PIERRE EMMANUEL

Les débuts

     Avant de devenir Pierre Emmanuel, le jeune Noël Mathieu écrit des centaines de pages de poèmes entre la fin de 1933 et le début de 1938. Ils s’appellent « Invocation », « Conscience », « La Sainte Face », « Mystique ». Nombre d’entre eux n’ont pas de titre, plusieurs demeurent à l’état de brouillon. Tous témoignent de l’enthousiasme du jeune homme pour une forme d’écriture qu’il découvre à peine.

 

     En 1933-1934, Noël Mathieu prépare les concours des grandes écoles scientifiques. Il sait, néanmoins, qu’il ne pourra s’épanouir dans cette voie. Il se confie à son professeur de mathématiques, l’abbé Larue, qui lui lit des poèmes de Valéry, Mallarmé etc. Un monde nouveau s’ouvre à lui, mystérieux, loin du langage logique et rationnel qui l’entoure. Le jeune homme lit les poètes modernes, de Patrice de La Tour du Pin à Pierre Jean Jouve, s’inspire des maîtres qu’il découvre, les imite inconsciemment, reprenant leur langage et leur monde. Il lit ses poèmes à ses amis, leur envoie des copies, convaincu de leur valeur, encouragé par leur enthousiasme.
     Au cours de l’été 1935, Jean Wahl montre un de ces poèmes à Jouve et lui transmet son commentaire flatteur : « Il l’admire, en m’encourageant à travailler la forme pour que l’œuvre soit grande ». Le jeune poète écrit alors plus que jamais. En février 1936 Noël Mathieu participe à un concours de poésie lancé par la revue Mesures. Ses poèmes ne sont pas retenus, mais il reçoit les encouragements de Michaux et de Paulhan. Il en envoie d’autres à la revue Esprit. Trois y sont publiés en février 1937.


     À la fin de l’été 1937 Noël Mathieu rencontre Pierre Jean Jouve à Paris.
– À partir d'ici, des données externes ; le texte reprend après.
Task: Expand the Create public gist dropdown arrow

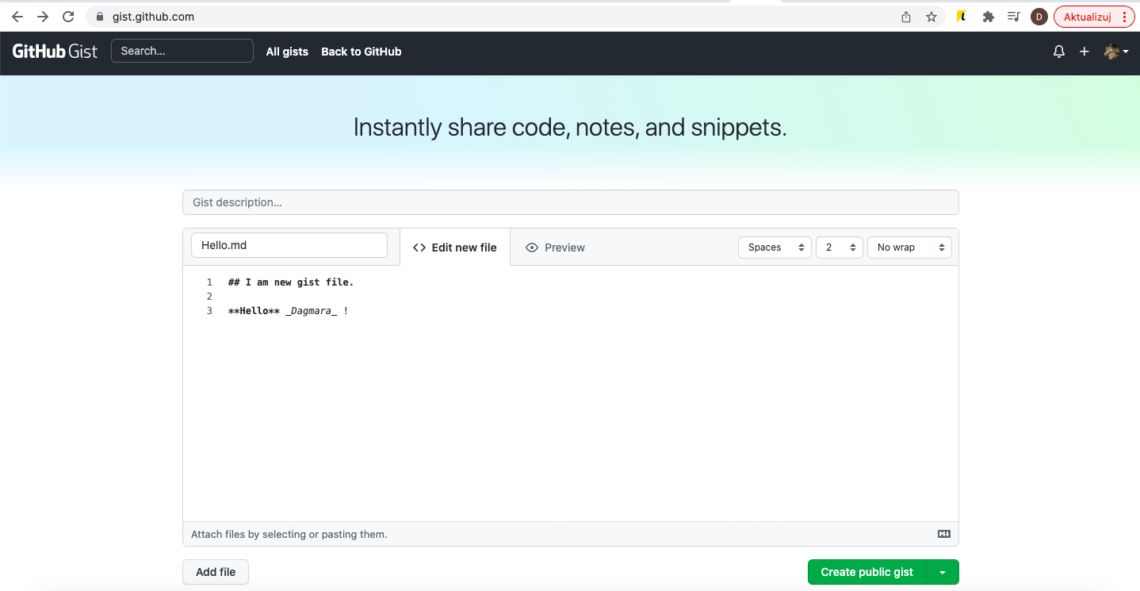Action: pyautogui.click(x=943, y=572)
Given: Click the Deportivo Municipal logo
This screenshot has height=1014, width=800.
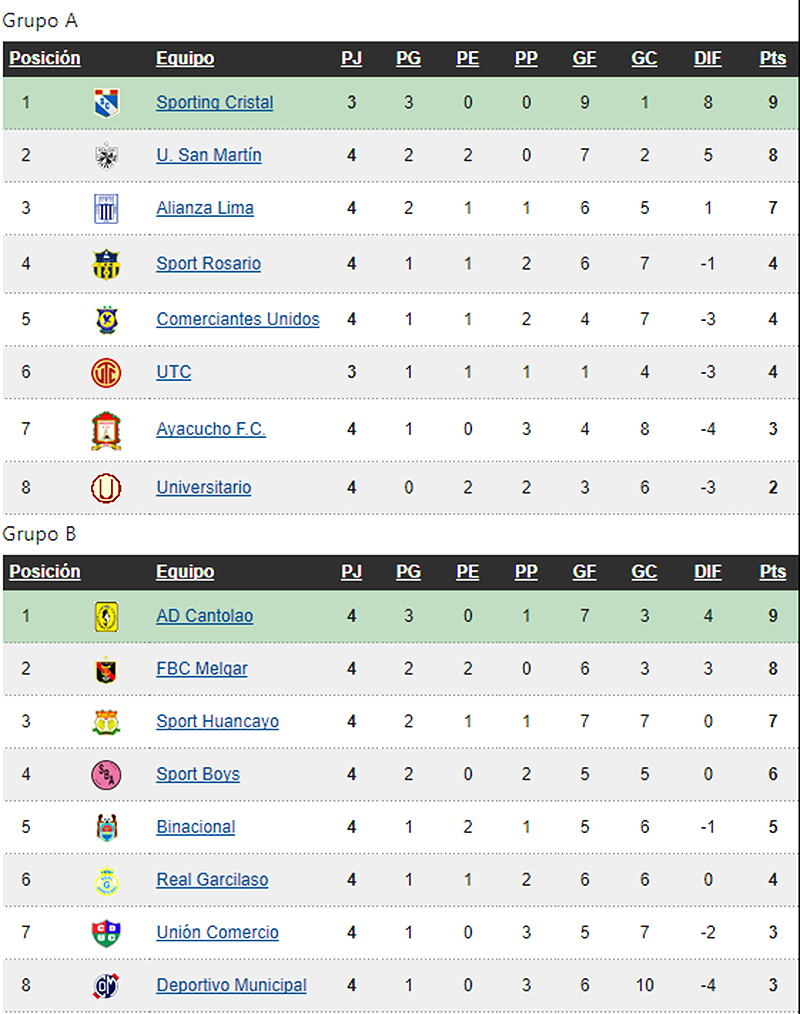Looking at the screenshot, I should click(106, 986).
Il lui présente « toute une œuvre ! ou plutôt des centaines d’échantillons, que je lui remis en vrac ». Pierre Emmanuel revint souvent sur cette rencontre fondamentale avec Pierre Jean Jouve dont il affirme : « Il est pour moi le père du langage. C’est lui qui m’a donné le verbe ». Mais le maître le met en garde : « Tout cela n’est que matière ». Il lui suggère de se contraindre un temps au silence, jusqu’à ce que l’écriture lui devienne absolument nécessaire.

     Le silence dure, à peu près total, jusqu’en février 1938. Noël Mathieu écrit alors, comme sous la dictée, un étrange poème : « Christ au tombeau », qu’il signe pour la première fois Pierre Emmanuel. Ce nom, qu’il avait rêvé de donner à son fils, s’il en avait un, devient le sien. Il envoie le poème à Jouve et à Michaux qui lui disent leur admiration.

     Très vite Pierre Emmanuel écrit d’autres poèmes qui composeront Le Poëte et son Christ et Tombeau d’Orphée, d’autres qui se trouvent dans Élégies, Orphiques etc. Les premiers poèmes paraissent dans Mesures en août 1938 et Les Nouvelles lettres en octobre 1938.